CRÓNICAS PANDÉMICAS
Desescalada agridulce en los «búnkers»
Algunos barceloneses han aprovechado este lapso pandémico sin turistas ni curiosos para redescubrir este espacio. Ahora vuelve el bullicio
Hubo un tiempo, no hace tanto, en el que ni las cuestas pronunciadas ni las alambicadas calles del barrio del Guinardó evitaban que barceloneses y, especialmente, foráneos acudieran cada día y a toda hora a los famosos «búnkers» del Turó de la Rovira . Antiguamente conocidos por los lugareños como «los cañones», sus vistas espectaculares sobre la Ciudad Condal -y los cientos de «likes» que reportaban en las redes sociales- bien merecían un madrugón y media hora de caminata bajo el sol.

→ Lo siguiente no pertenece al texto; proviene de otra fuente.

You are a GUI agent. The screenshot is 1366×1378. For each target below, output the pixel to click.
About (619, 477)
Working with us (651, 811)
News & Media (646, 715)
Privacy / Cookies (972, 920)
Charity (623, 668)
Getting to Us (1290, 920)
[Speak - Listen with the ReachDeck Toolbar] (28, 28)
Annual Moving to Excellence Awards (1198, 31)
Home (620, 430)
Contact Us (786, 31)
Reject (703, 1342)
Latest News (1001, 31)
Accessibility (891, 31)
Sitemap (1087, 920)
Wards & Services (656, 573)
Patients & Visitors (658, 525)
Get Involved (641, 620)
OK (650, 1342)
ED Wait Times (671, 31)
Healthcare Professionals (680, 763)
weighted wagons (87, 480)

La crisis sanitaria borró de un soplo las romerías de «instagramers» y turistas con ganas de quemar tapas y paellas. Durante semanas, solo algunos vecinos de las laderas del «turó» subían hasta aquí para pasear el perro. En lo más alto de la montaña, los pocos habitantes de las dos calles del lugar (Marià Labèrnia y Labernia, a secas) recuperaban fugazmente el ambiente «de pueblo» que impregnó el lugar hasta que se puso de moda. «La vida aquí era estupenda, pero desde que arreglaron los búnkeres se volvió de lo peor , se llenó de gente gritando, rompían cosas, exagerado. Antes esto era como un pueblo, salíamos con las sillas a la calle, hacíamos verbenas, pero todo cambió. Pero con la desescalada ya empieza a ser otra vez horrible. Yo me he criado aquí y tengo una casa preciosa, pero de buena gana me iba por las masas de los búnkers», cuenta Loli, una vecina de sesenta años que vive aquí desde que tenía seis.

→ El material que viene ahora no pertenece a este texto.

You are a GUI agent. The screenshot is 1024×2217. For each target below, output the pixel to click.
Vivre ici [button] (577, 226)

Muchos habitantes del Turó heredaron o compraron aquí viviendas surgidas de la auto construcción en una zona inhóspita hasta que el lugar fue señalado en guías y blogs de viajes. Durante los años ochenta fue meca de heroinómanos, un lugar «peligroso» que seducía a los jóvenes se los cercamos barrios de la Sagrada Familia, el Clot y Gràcia. La decisión del Ayuntamiento de Barcelona de convertir las ruinas de los antiaéreos en un «museo al aire libre» lo cambió todo. De un día para otro, este refugio de bohemios y adolescentes que escogían este punto para sus primeras cervezas, borracheras, besos y tantas otras cosas -dice la leyenda urbana que aquí se rodó una película X pero las vistas sobre la ciudad desconcentraban a los protagonistas- se convirtió en una prolongación de La Rambla entre pinos y olivos.

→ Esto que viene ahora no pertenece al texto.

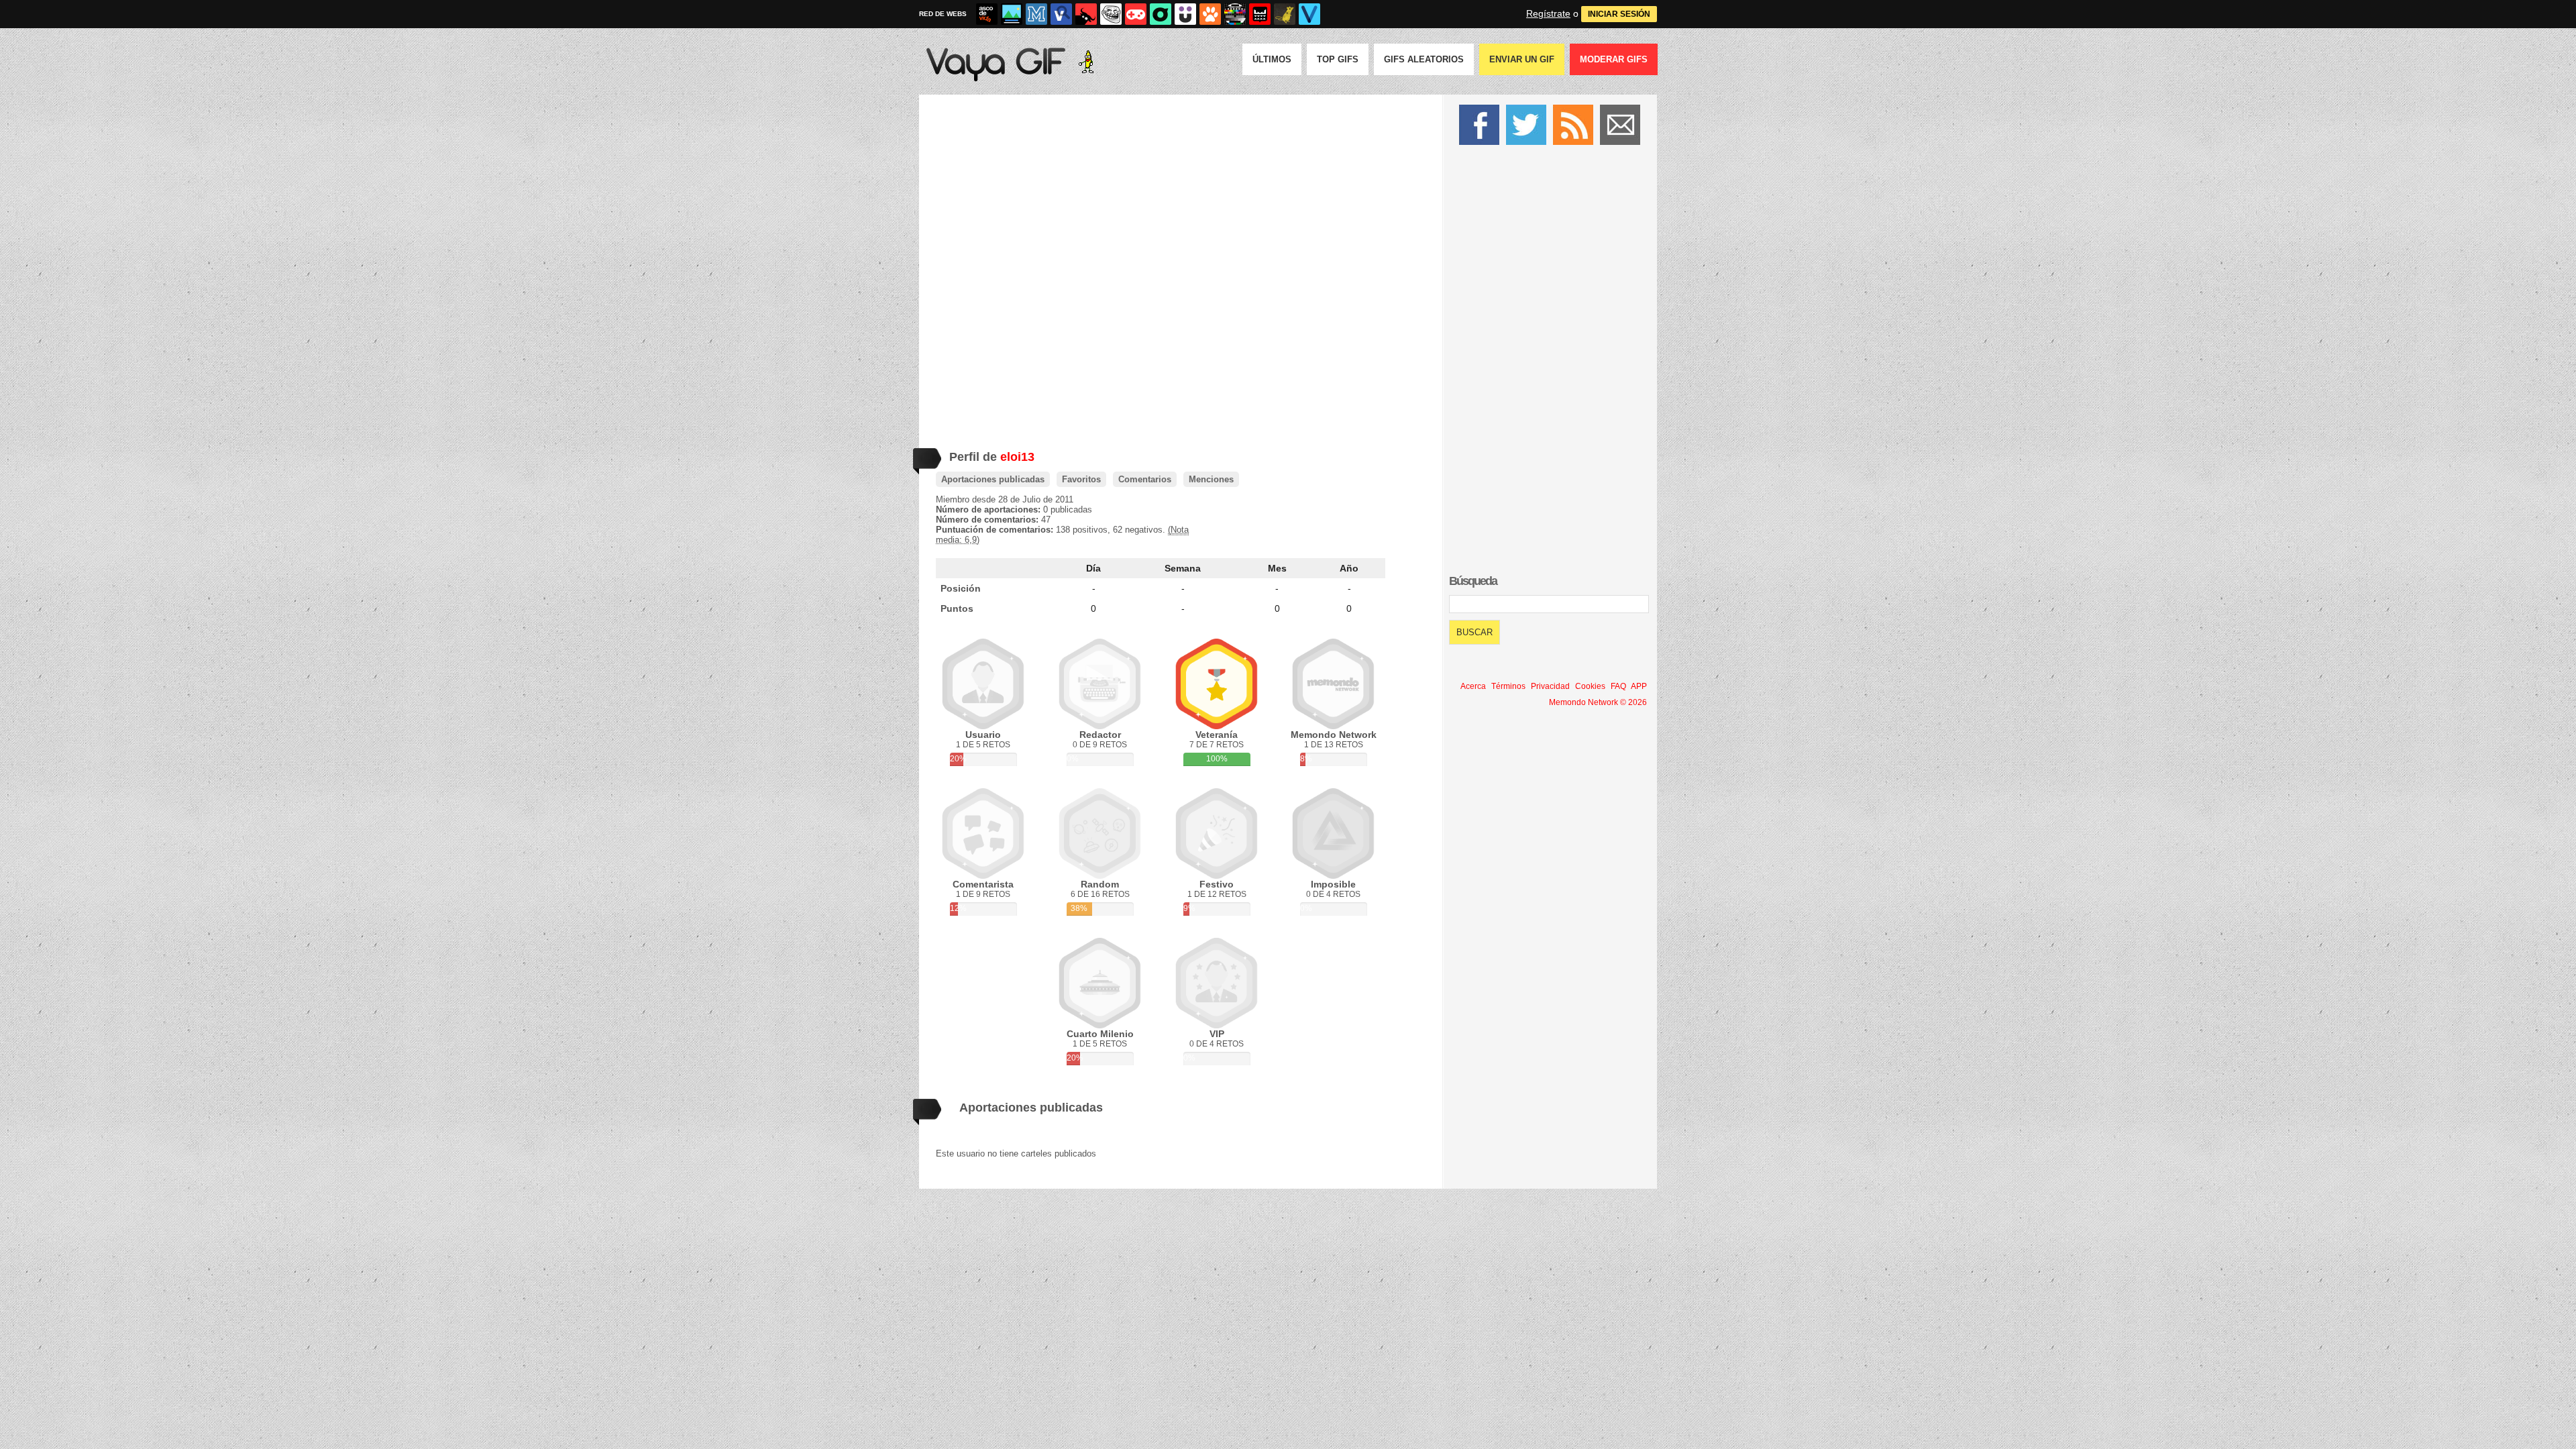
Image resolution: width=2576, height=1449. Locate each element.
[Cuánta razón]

Algunos barceloneses han aprovechado este lapso pandémico sin turistas ni curiosos para redescubrir este espacio. Desde allí se puede divisar toda la ciudad a vista de pájaro: la cuadricula que ordena la urbe, la Torre Agbar, Montjuic y el Puerto. «Soy vecina de Barcelona, y hacía tiempo que no subía. Viene mucha gente , y es normal porque es precioso, ahora, sin la contaminación se ve la costa hasta muy lejos, es increíble», cuenta Mercè, una profesora jubilada mientras señala el horizonte en dirección norte. Allí Sant Adrià, con sus chimeneas, un poco más adelante, Badalona, y ya en la lejanía intuye Montgat, Mataró y, dicen algunos, hasta los primeros pueblos de Gerona. Barcelona, como nunca antes la había visto.